» Texte à lire
···

# Problème code Apple TV gratuit



## Pinsonmimi (1 Janvier 2021)

Bonjour,

je viens de recevoir mon Mac mini M1 et comme j'ai droit à 1 an de Apple TV gratuit j'ai voulu m'inscrire et on me demande un code de validation de Paypal mais je ne reçois rien. Quelqu'un a t il eu ce problème et l'a-t-il résolu ?

Merci


----------



## MrTom (1 Janvier 2021)

Hello,

Tu as une notification de PayPal parce que PayPal est le moyen de paiement utilisé pour ton compte Apple. Si tu mets une CB normale dans ton compte, ça pourra débloquer, mais ton problème vient de PayPal, pas d'Apple.


----------



## Pinsonmimi (1 Janvier 2021)

MrTom a dit:


> Hello,
> 
> Tu as une notification de PayPal parce que PayPal est le moyen de paiement utilisé pour ton compte Apple. Si tu mets une CB normale dans ton compte, ça pourra débloquer, mais ton problème vient de PayPal, pas d'Apple.




Je paye toujours par Paypal à l'apple store, pourquoi je ne pourrai pas le faire maintenant qui plus est pour une appli que je ne vais pas payer avant 1 an. Je vais essayer de les contacter.
Merci.


----------

···

» Consigne a
Recopiez à l'identique les enregistrements depuis leur début jusqu'à la ligne contenant « In order to click on apple », celle-ci comprise.

···

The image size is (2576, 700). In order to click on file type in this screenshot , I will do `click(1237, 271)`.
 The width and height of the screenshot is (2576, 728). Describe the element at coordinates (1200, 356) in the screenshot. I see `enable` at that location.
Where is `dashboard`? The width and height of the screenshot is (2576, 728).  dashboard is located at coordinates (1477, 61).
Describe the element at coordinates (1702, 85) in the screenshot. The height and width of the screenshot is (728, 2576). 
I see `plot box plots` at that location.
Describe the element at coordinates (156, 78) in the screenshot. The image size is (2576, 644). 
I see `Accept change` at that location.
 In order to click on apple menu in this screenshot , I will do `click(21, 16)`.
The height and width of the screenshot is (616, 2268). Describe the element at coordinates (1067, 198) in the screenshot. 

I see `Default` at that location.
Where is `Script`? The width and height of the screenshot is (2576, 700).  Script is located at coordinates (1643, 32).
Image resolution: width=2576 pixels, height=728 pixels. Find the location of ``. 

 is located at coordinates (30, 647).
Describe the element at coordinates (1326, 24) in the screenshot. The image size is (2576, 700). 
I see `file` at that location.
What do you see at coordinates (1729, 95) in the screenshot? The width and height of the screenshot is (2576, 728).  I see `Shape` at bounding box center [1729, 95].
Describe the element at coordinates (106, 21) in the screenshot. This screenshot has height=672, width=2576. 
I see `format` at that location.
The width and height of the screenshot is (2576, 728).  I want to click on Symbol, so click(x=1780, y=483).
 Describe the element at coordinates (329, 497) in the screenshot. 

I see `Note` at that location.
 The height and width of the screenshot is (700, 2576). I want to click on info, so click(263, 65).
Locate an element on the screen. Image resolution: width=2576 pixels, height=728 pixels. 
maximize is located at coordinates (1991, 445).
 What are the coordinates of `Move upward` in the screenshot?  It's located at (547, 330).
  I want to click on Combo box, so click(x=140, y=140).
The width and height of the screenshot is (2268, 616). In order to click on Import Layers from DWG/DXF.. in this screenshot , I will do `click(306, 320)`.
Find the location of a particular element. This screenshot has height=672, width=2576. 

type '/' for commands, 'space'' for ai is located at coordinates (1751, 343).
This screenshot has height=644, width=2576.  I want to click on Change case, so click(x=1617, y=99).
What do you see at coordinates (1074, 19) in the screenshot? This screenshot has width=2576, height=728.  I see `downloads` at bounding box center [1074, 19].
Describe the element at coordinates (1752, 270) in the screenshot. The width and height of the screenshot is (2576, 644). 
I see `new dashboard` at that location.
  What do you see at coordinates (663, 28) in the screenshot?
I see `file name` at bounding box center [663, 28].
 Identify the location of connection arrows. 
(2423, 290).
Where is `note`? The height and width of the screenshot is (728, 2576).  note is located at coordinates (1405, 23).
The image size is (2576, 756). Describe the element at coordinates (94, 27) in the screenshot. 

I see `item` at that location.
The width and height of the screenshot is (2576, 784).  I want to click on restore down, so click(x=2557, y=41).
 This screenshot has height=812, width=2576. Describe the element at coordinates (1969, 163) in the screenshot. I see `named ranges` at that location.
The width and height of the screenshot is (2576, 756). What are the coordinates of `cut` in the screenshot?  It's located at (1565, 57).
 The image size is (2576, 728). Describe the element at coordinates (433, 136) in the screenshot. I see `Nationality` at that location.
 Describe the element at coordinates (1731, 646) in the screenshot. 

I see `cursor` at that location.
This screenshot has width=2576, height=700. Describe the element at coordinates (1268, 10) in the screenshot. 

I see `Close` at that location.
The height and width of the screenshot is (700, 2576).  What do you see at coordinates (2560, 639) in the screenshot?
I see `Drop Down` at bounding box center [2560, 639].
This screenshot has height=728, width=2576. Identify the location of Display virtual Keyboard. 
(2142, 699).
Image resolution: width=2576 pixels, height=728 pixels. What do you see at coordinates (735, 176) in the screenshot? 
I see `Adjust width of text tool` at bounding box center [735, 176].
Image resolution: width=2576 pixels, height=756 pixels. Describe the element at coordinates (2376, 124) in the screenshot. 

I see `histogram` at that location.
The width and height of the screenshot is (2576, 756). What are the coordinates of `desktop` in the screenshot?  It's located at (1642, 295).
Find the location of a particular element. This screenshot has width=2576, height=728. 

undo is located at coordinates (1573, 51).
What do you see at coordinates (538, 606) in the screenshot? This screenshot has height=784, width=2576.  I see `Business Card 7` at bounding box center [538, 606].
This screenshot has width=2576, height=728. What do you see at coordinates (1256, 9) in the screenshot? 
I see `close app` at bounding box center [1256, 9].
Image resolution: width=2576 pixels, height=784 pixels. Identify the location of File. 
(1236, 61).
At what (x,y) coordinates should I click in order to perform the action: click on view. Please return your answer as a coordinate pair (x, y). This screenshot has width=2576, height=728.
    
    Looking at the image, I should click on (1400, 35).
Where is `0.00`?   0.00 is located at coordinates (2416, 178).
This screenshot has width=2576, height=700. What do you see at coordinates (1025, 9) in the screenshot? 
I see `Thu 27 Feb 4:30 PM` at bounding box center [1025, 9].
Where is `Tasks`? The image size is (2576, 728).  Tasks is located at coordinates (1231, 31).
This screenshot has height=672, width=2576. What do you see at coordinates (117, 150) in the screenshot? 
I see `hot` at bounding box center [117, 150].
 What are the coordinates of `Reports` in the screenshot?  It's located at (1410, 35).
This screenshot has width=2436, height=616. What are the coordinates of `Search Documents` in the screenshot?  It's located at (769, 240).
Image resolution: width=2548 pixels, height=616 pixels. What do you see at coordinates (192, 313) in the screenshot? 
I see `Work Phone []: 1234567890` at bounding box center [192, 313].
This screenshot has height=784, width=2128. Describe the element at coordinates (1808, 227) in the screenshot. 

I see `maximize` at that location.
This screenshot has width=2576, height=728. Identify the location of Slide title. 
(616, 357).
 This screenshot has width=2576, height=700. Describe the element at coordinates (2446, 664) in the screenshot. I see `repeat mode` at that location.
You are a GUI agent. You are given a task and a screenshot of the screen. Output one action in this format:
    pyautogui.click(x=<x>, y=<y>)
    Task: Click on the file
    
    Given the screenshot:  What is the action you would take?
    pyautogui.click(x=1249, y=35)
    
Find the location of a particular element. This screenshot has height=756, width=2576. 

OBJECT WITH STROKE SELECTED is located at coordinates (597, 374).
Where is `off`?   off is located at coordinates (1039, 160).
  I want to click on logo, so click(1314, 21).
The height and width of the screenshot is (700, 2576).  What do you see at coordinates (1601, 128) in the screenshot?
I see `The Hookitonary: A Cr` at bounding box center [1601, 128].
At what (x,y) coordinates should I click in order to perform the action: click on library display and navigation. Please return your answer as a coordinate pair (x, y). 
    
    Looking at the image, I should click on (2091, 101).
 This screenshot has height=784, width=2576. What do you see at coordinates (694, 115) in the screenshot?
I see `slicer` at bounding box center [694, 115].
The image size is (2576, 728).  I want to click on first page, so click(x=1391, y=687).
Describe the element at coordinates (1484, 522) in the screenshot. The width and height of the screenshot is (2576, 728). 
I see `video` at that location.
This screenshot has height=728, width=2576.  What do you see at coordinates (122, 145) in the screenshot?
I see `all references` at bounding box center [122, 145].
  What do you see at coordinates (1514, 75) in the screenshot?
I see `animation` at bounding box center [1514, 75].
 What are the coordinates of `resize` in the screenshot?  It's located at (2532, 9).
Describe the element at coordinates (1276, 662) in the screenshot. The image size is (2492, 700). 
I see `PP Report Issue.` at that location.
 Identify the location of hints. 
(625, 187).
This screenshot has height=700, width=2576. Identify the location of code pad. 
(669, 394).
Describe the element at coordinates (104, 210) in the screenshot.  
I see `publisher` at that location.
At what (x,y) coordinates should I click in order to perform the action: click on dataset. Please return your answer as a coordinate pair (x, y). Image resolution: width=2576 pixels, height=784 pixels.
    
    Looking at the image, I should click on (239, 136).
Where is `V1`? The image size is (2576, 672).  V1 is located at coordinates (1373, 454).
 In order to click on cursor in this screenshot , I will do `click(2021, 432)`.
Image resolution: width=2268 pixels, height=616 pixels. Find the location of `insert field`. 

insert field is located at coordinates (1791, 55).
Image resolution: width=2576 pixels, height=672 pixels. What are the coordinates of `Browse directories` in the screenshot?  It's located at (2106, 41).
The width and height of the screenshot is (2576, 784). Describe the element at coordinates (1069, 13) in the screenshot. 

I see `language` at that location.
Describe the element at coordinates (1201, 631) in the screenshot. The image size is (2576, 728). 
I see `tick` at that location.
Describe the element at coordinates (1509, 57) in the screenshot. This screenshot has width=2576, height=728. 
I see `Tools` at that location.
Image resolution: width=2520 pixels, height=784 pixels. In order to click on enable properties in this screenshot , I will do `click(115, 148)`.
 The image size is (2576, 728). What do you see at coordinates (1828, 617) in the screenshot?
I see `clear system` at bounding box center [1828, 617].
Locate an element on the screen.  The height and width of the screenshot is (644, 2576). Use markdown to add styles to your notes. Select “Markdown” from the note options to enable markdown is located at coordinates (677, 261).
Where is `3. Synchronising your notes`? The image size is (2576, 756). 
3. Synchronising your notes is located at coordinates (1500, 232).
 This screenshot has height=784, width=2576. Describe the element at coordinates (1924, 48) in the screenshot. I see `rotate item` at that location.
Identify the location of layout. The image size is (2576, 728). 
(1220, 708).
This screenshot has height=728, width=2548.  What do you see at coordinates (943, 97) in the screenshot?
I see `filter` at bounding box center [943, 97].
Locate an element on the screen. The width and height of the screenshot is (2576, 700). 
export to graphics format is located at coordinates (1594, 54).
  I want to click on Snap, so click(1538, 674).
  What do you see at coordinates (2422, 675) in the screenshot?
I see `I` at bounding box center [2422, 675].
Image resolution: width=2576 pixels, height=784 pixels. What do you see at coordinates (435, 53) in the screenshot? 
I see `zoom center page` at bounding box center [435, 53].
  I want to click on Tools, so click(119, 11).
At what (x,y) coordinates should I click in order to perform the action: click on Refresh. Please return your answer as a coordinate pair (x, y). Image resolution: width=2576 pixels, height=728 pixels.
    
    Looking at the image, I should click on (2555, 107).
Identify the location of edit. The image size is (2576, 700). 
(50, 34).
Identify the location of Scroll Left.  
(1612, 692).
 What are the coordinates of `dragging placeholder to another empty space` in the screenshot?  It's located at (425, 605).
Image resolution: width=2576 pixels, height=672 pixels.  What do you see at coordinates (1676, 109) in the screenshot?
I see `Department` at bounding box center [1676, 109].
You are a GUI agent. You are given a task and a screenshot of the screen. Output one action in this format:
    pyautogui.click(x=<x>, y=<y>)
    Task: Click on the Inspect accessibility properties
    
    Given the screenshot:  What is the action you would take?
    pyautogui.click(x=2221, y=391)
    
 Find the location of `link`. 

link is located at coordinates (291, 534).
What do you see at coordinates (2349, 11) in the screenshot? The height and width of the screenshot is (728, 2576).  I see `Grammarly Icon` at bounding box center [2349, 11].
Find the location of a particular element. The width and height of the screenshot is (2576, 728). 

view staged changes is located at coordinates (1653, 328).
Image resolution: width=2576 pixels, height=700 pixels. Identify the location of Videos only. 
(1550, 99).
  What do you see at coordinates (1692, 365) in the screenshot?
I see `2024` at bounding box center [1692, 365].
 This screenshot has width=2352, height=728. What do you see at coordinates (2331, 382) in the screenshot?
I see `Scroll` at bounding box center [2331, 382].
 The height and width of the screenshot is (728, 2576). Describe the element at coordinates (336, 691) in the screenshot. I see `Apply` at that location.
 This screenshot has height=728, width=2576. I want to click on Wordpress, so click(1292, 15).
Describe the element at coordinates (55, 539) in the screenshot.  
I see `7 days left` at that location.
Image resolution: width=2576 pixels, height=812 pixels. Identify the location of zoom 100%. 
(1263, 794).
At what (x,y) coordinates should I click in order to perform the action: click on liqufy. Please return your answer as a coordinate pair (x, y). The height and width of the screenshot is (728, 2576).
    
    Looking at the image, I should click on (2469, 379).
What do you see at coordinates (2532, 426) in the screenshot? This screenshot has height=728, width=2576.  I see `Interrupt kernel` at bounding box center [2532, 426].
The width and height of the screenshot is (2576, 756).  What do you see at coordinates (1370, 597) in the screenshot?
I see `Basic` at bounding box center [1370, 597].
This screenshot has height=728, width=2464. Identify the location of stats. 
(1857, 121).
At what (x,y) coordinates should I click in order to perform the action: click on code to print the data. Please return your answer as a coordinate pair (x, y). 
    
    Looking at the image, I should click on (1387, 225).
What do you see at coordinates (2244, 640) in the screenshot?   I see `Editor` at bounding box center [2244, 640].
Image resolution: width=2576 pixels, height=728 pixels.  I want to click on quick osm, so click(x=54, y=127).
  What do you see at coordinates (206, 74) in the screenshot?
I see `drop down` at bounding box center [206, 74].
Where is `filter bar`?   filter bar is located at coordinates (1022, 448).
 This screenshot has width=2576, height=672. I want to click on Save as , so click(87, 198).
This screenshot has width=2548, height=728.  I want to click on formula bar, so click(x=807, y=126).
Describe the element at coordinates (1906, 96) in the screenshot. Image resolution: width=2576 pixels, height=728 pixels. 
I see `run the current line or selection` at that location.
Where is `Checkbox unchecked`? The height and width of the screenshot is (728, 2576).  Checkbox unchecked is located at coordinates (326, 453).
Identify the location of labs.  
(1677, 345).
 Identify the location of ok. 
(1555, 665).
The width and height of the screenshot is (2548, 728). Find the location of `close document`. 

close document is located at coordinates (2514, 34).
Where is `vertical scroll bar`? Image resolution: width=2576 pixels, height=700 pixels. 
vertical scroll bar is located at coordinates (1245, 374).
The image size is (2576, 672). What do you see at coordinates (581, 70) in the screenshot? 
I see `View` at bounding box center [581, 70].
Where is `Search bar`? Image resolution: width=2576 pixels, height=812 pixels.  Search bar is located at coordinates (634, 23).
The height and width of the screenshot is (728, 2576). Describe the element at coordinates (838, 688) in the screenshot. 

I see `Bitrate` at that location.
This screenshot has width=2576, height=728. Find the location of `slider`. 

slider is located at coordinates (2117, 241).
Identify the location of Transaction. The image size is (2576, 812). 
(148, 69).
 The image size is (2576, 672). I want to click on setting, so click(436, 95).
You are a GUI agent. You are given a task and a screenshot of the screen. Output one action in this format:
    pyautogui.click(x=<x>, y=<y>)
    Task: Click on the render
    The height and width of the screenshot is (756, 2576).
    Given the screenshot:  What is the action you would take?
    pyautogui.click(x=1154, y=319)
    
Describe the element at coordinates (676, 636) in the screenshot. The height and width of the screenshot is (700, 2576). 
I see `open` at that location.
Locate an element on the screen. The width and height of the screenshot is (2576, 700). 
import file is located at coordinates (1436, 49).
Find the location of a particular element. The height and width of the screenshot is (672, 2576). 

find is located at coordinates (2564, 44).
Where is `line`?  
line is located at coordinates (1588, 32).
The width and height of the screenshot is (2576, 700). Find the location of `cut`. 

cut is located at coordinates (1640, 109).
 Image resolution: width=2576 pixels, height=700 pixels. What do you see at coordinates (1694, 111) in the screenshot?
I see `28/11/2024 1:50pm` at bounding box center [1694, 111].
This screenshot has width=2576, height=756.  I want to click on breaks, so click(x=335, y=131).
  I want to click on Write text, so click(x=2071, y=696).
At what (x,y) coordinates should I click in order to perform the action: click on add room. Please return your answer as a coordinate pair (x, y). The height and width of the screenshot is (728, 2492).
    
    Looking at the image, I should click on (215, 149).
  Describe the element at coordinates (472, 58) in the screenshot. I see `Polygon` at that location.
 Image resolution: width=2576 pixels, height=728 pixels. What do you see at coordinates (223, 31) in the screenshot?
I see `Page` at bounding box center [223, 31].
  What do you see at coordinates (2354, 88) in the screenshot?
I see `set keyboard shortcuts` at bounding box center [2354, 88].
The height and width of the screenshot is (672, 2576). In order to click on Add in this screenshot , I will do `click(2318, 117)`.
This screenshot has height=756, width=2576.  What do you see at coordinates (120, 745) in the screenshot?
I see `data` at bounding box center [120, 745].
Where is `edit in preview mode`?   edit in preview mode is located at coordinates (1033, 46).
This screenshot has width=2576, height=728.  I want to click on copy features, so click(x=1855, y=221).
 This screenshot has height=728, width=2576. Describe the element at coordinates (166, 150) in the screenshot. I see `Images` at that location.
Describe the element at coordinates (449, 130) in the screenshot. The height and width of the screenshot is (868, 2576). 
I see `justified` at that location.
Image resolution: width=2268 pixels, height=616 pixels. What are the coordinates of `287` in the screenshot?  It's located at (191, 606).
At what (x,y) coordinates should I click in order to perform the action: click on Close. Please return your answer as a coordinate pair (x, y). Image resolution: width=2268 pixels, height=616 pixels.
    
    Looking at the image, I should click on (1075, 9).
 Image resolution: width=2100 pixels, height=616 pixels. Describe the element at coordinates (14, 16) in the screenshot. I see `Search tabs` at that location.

···

» Consigne b
Relevez tous les noms d'entreprises, de produits et de services commerciaux cités dans le fil de discussion sur le code Apple TV.

» Réponse complète a
The image size is (2576, 700). In order to click on file type in this screenshot , I will do `click(1237, 271)`.
 The width and height of the screenshot is (2576, 728). Describe the element at coordinates (1200, 356) in the screenshot. I see `enable` at that location.
Where is `dashboard`? The width and height of the screenshot is (2576, 728).  dashboard is located at coordinates (1477, 61).
Describe the element at coordinates (1702, 85) in the screenshot. The height and width of the screenshot is (728, 2576). 
I see `plot box plots` at that location.
Describe the element at coordinates (156, 78) in the screenshot. The image size is (2576, 644). 
I see `Accept change` at that location.
 In order to click on apple menu in this screenshot , I will do `click(21, 16)`.

» Réponse complète b
Mac mini M1, Apple TV, PayPal, Apple, Apple Store